» Exercise:
The answer should be every line below, retyped exactly.

» Supplied material:
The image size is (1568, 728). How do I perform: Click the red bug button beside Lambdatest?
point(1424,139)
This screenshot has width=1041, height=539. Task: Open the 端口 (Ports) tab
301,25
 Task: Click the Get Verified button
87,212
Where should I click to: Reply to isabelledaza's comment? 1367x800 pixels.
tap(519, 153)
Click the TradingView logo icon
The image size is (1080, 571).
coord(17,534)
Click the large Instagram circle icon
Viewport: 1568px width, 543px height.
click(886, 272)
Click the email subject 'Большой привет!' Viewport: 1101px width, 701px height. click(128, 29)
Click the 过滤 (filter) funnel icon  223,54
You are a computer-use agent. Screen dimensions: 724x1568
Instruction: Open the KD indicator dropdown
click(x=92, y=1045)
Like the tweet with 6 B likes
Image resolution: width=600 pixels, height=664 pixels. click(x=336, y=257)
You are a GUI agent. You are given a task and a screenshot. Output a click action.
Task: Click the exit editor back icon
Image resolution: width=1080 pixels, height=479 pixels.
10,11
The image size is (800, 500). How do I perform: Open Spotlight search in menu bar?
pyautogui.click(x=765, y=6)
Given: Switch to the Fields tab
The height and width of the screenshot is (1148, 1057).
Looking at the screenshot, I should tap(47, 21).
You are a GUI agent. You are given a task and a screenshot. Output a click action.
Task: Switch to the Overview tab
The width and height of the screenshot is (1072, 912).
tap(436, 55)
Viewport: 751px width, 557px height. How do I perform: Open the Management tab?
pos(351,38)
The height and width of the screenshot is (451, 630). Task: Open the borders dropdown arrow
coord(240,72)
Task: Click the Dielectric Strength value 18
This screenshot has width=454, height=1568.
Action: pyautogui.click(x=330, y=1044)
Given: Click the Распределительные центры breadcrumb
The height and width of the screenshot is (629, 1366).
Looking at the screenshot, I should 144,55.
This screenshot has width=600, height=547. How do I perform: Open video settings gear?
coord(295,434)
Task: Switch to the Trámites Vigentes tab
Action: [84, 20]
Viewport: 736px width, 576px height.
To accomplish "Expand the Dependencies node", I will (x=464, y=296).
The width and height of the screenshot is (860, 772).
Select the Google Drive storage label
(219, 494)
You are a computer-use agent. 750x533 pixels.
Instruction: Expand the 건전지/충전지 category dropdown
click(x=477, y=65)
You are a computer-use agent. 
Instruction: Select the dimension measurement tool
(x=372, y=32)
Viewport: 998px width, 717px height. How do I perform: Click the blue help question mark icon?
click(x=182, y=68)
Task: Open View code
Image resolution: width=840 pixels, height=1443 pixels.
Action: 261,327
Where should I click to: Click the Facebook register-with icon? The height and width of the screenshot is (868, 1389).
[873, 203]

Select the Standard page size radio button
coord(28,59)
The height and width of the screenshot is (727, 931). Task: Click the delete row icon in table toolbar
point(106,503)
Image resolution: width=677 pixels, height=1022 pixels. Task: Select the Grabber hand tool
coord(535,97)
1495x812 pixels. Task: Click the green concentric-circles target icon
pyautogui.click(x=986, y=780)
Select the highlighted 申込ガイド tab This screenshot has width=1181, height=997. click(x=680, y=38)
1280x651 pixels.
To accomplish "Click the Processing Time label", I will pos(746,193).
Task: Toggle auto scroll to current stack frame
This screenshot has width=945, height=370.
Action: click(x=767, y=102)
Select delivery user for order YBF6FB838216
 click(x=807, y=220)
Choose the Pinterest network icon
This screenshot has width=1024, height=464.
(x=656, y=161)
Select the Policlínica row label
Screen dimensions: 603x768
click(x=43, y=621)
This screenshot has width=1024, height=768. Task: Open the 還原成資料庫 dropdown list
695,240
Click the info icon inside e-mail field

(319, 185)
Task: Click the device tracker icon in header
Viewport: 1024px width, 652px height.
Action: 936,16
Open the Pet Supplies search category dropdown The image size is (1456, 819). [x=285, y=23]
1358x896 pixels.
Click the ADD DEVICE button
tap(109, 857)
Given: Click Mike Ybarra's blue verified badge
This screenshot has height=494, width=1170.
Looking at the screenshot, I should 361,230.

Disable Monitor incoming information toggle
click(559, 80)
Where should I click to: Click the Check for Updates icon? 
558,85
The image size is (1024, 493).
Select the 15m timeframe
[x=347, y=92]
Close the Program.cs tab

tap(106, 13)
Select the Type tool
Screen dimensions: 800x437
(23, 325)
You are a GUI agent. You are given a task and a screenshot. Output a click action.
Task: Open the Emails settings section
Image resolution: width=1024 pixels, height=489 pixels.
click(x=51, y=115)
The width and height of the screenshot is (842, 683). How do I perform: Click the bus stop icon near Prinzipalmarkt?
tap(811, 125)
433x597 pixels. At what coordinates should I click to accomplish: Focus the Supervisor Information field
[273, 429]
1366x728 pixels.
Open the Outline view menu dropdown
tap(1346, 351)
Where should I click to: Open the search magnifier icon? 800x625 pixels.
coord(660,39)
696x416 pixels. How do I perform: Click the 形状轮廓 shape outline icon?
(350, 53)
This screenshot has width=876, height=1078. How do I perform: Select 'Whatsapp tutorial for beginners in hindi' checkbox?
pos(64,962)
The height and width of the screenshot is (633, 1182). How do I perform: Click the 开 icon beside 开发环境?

» Result of this exercise:
The image size is (1568, 728). How do I perform: Click the red bug button beside Lambdatest?
point(1424,139)
This screenshot has width=1041, height=539. Task: Open the 端口 (Ports) tab
301,25
 Task: Click the Get Verified button
87,212
Where should I click to: Reply to isabelledaza's comment? 1367x800 pixels.
tap(519, 153)
Click the TradingView logo icon
The image size is (1080, 571).
coord(17,534)
Click the large Instagram circle icon
Viewport: 1568px width, 543px height.
click(886, 272)
Click the email subject 'Большой привет!' Viewport: 1101px width, 701px height. click(128, 29)
Click the 过滤 (filter) funnel icon  223,54
You are a computer-use agent. Screen dimensions: 724x1568
Instruction: Open the KD indicator dropdown
click(x=92, y=1045)
Like the tweet with 6 B likes
Image resolution: width=600 pixels, height=664 pixels. click(x=336, y=257)
You are a GUI agent. You are given a task and a screenshot. Output a click action.
Task: Click the exit editor back icon
Image resolution: width=1080 pixels, height=479 pixels.
10,11
The image size is (800, 500). How do I perform: Open Spotlight search in menu bar?
pyautogui.click(x=765, y=6)
Given: Switch to the Fields tab
The height and width of the screenshot is (1148, 1057).
Looking at the screenshot, I should tap(47, 21).
You are a GUI agent. You are given a task and a screenshot. Output a click action.
Task: Switch to the Overview tab
The width and height of the screenshot is (1072, 912).
tap(436, 55)
Viewport: 751px width, 557px height. How do I perform: Open the Management tab?
pos(351,38)
The height and width of the screenshot is (451, 630). Task: Open the borders dropdown arrow
coord(240,72)
Task: Click the Dielectric Strength value 18
This screenshot has width=454, height=1568.
Action: pyautogui.click(x=330, y=1044)
Given: Click the Распределительные центры breadcrumb
The height and width of the screenshot is (629, 1366).
Looking at the screenshot, I should 144,55.
This screenshot has width=600, height=547. How do I perform: Open video settings gear?
coord(295,434)
Task: Switch to the Trámites Vigentes tab
Action: [84, 20]
Viewport: 736px width, 576px height.
To accomplish "Expand the Dependencies node", I will (x=464, y=296).
The width and height of the screenshot is (860, 772).
Select the Google Drive storage label
(219, 494)
You are a computer-use agent. 750x533 pixels.
Instruction: Expand the 건전지/충전지 category dropdown
click(x=477, y=65)
You are a computer-use agent. 
Instruction: Select the dimension measurement tool
(x=372, y=32)
Viewport: 998px width, 717px height. How do I perform: Click the blue help question mark icon?
click(x=182, y=68)
Task: Open View code
Image resolution: width=840 pixels, height=1443 pixels.
Action: 261,327
Where should I click to: Click the Facebook register-with icon? The height and width of the screenshot is (868, 1389).
[873, 203]

Select the Standard page size radio button
coord(28,59)
The height and width of the screenshot is (727, 931). Task: Click the delete row icon in table toolbar
point(106,503)
Image resolution: width=677 pixels, height=1022 pixels. Task: Select the Grabber hand tool
coord(535,97)
1495x812 pixels. Task: Click the green concentric-circles target icon
pyautogui.click(x=986, y=780)
Select the highlighted 申込ガイド tab This screenshot has width=1181, height=997. click(x=680, y=38)
1280x651 pixels.
To accomplish "Click the Processing Time label", I will pos(746,193).
Task: Toggle auto scroll to current stack frame
This screenshot has width=945, height=370.
Action: click(x=767, y=102)
Select delivery user for order YBF6FB838216
 click(x=807, y=220)
Choose the Pinterest network icon
This screenshot has width=1024, height=464.
(x=656, y=161)
Select the Policlínica row label
Screen dimensions: 603x768
click(x=43, y=621)
This screenshot has width=1024, height=768. Task: Open the 還原成資料庫 dropdown list
695,240
Click the info icon inside e-mail field

(319, 185)
Task: Click the device tracker icon in header
Viewport: 1024px width, 652px height.
Action: 936,16
Open the Pet Supplies search category dropdown The image size is (1456, 819). [x=285, y=23]
1358x896 pixels.
Click the ADD DEVICE button
tap(109, 857)
Given: Click Mike Ybarra's blue verified badge
This screenshot has height=494, width=1170.
Looking at the screenshot, I should 361,230.

Disable Monitor incoming information toggle
click(559, 80)
Where should I click to: Click the Check for Updates icon? 
558,85
The image size is (1024, 493).
Select the 15m timeframe
[x=347, y=92]
Close the Program.cs tab

tap(106, 13)
Select the Type tool
Screen dimensions: 800x437
(23, 325)
You are a GUI agent. You are given a task and a screenshot. Output a click action.
Task: Open the Emails settings section
Image resolution: width=1024 pixels, height=489 pixels.
click(x=51, y=115)
The width and height of the screenshot is (842, 683). How do I perform: Click the bus stop icon near Prinzipalmarkt?
tap(811, 125)
433x597 pixels. At what coordinates should I click to accomplish: Focus the Supervisor Information field
[273, 429]
1366x728 pixels.
Open the Outline view menu dropdown
tap(1346, 351)
Where should I click to: Open the search magnifier icon? 800x625 pixels.
coord(660,39)
696x416 pixels. How do I perform: Click the 形状轮廓 shape outline icon?
(350, 53)
This screenshot has width=876, height=1078. How do I perform: Select 'Whatsapp tutorial for beginners in hindi' checkbox?
pos(64,962)
The height and width of the screenshot is (633, 1182). How do I perform: Click the 开 icon beside 开发环境?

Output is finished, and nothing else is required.